Quell’uomo gioviale, allegro, brioso, aman-te della compagnia che era stato
papà… beh! Si trasformò irriconoscibilmente…

“ Io ho vissuto per un anno
e mezzo dopo il tuo arresto con un uomo fatto a pezzi… Te lo ricordi l’anello
del tuo bisnonno paterno? Quello che papà diceva sempre che lo conservava per
te? Ebbene: lo mise fuori, lo posò sulla tua scrivania e mi raccomandò di non
toglierlo da lì. In quel primo momento fui impressionata ed ebbi paura: ma
stava bene? Poi mi spiegò: voleva che quell’anello restasse lì fino al giorno
del tuo ritorno. Poi te lo avrebbe infilato con le sue proprie mani… Chi sa
quante volte l’ho sorpreso mentre annusava i tuoi vestiti. Vi sprofondava il
viso e piangeva. Io facevo finta di non accorger-mene. Accarezzava i tuoi libri
e si smarriva. Non voleva che lo vedessi: portava anche la mia pena, papà…
Quando sapemmo che la tua prima lettera dal carcere l’avevi indirizzata ai tuoi
compagni e non a noi, non se la prese.

“ “Per noi”, disse, “sarà la
seconda. Ci saranno le altre, cara, devi solo farti coraggio…” In verità
cercava di farsi coraggio lui stesso.

“ Non poteva saperlo, povero
papà, che non avrebbe letto più di quattro tue lettere. Quella di febbraio non
arrivò a leggerla… Lo presero il venti del mese. Sei giorni più tardi lo
fucilarono… Poi… Poi mi portarono qui. Ma Iddio è grande, Miki: io l’ho trovato
nel cuore dei nostri amici. Perché proprio loro, i fratelli Prifti, Llambi e
Misto, e la famiglia Dilo, specialmente zia Melpo, mi hanno inviato dei soldi.
Non erano obbligati a farlo, ma lo hanno fatto. Lo hanno fatto senza sperare in
un rimborso. Lo hanno fatto e basta. E poi c’è stato tuo zio paterno, i tuoi
cugini, la tua zia paterna e i suoi figli. E anche i tuoi compagni: non mi sono
sentita mai abbandonata. Poi c’eri tu con me. E c’era papà. C’è stato sempre.
Non è mancato mai. Anche ora lui vive in te, figlio mio…”

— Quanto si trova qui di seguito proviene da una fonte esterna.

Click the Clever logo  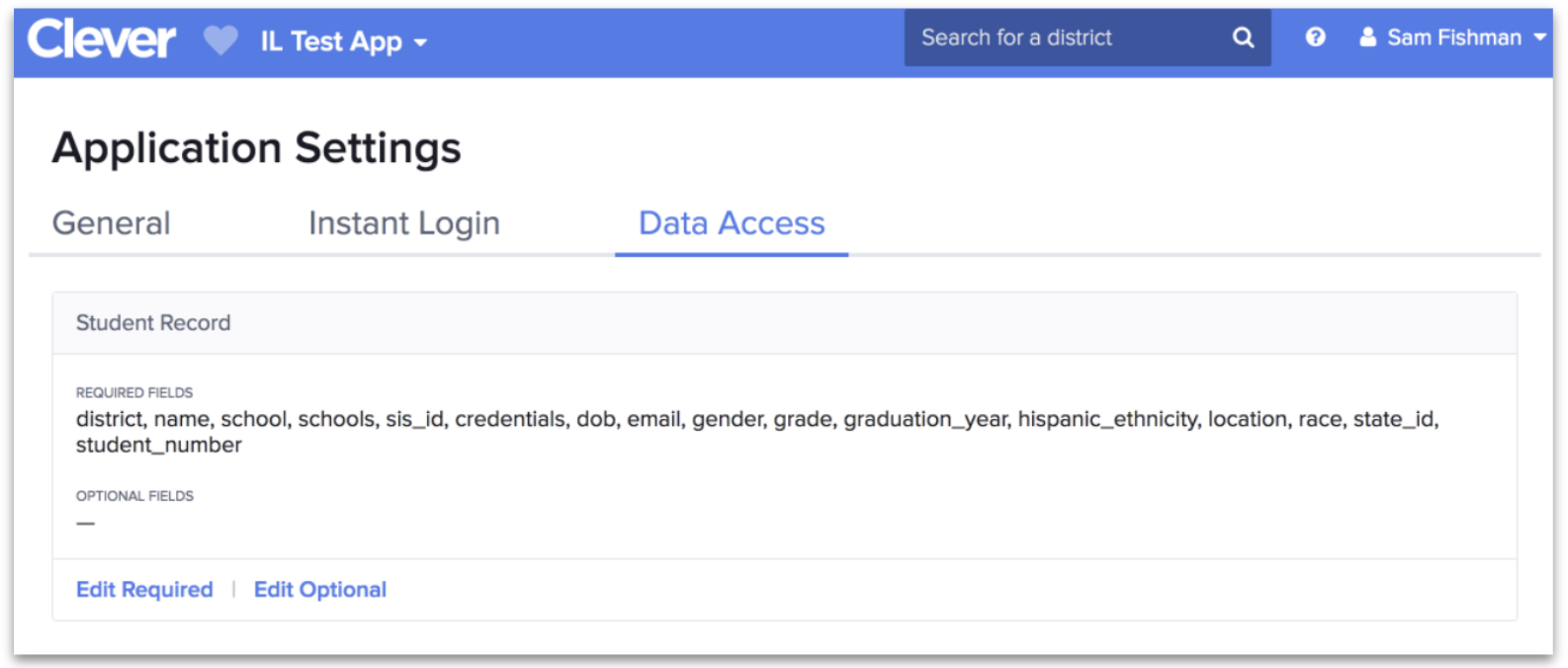point(101,40)
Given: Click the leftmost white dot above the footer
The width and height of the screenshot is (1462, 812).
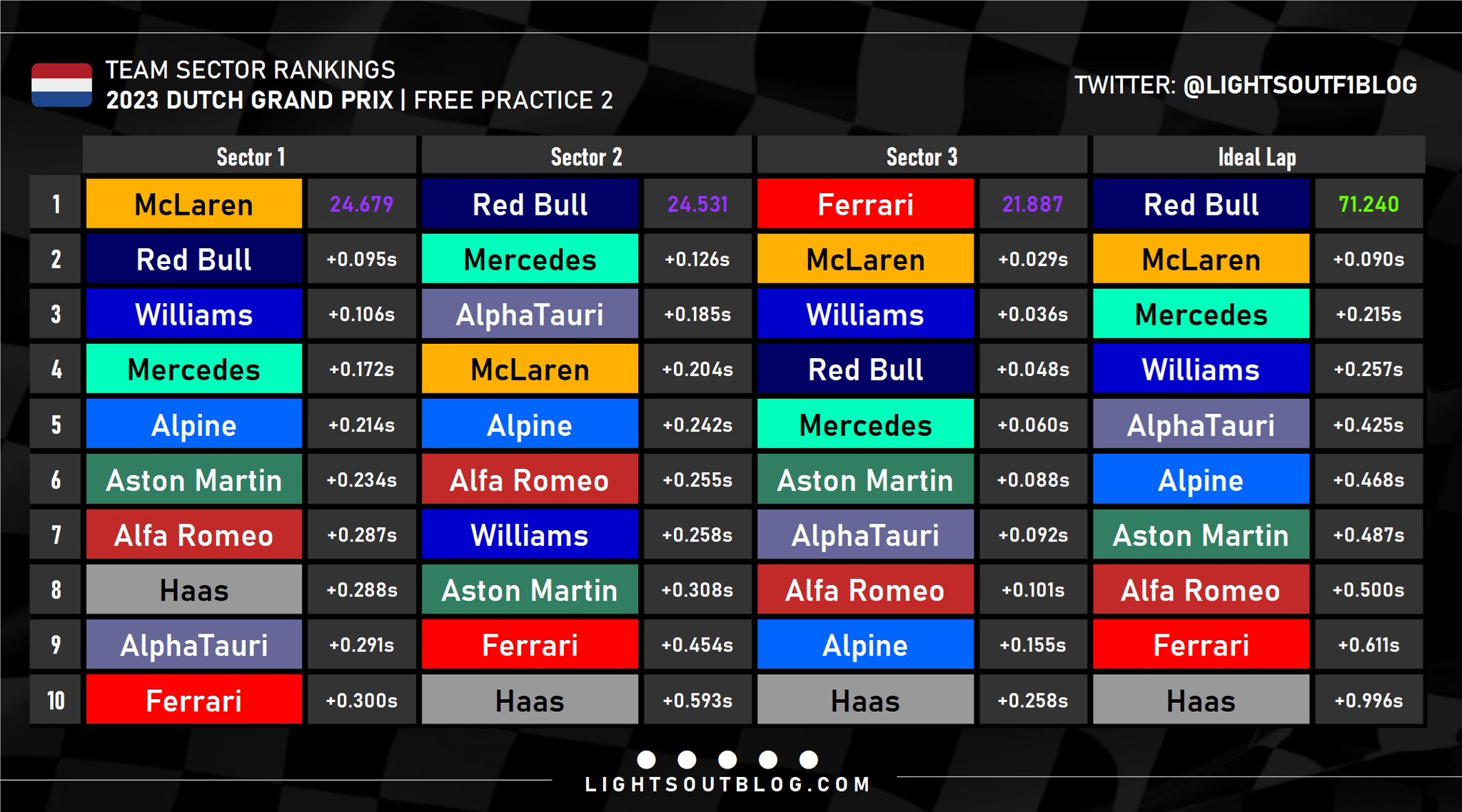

Il tempo aveva perso il suo
valore reale: mentre lei parlava, lui riviveva o cercava di rivivere quella
vita che non aveva conosciuto da vicino ma che ugualmente era stata sua.

– E poi ho cercato di
lavorare la maglia e il ricamo dietro compenso. Ho anche potuto vendere
qualcosa che ci era rimasto dalla confisca: qualche anello, qualche
sciocchezzuola. Insomma ce l’ho fatta. Ma per poter preparare i tuoi pacchi c’è
stato sempre tuo zio. Lui passava puntualmente ogni mese di qua e poggiava su
questo comodino una busta. Io lo sapevo: era il suo contributo per il pacco
mensile.

Suo zio non si era sposato.
Quando suo fratello fu fucilato, si sentì in dovere di mantenere la cognata e
il nipote. Faceva il camionista: viveva una vita dura, ma si privava di molte
cose nel più semplice dei modi, non accennando per niente ai suoi sacrifici.

– Ora tutto è finito… –
concluse la madre. – Ecco che siamo di nuovo insieme… Devi passare quanto prima
dalla famiglia Prifti e da quella dei Dilo per ringraziarli. Voglia Iddio che
un giorno possiamo trovarci in condizioni di restituire quello che hanno dato
senza pensare al domani. Non è da tutti. E poi devi sapere che mi ha fatto un
gran bene il gesto dei tuoi compagni. Pensa un po’: Berti e Bili mi hanno
portato parte del loro primo stipendio da apprendisti elettricisti e dopo non
si sono dimenticati mai di aggiungere da parte loro qualcosa a quello che ti
portavo in carcere.

– Mi hanno chiamato sempre
mamma dal giorno che rimasi senza te… Poi… poi devi sapere che la vita qua a
Lushnja non è tanto cara. Ho potuto risparmiare sulle spese… Solo le sigarette
non ho potuto controllare. Non ne ho avuto la forza necessaria…

– Mamma…

– … No: dico sul serio. Poi
fanno male alla salute!

Intanto continuava a tenere
fra le dita la sigaretta che ormai si era spenta.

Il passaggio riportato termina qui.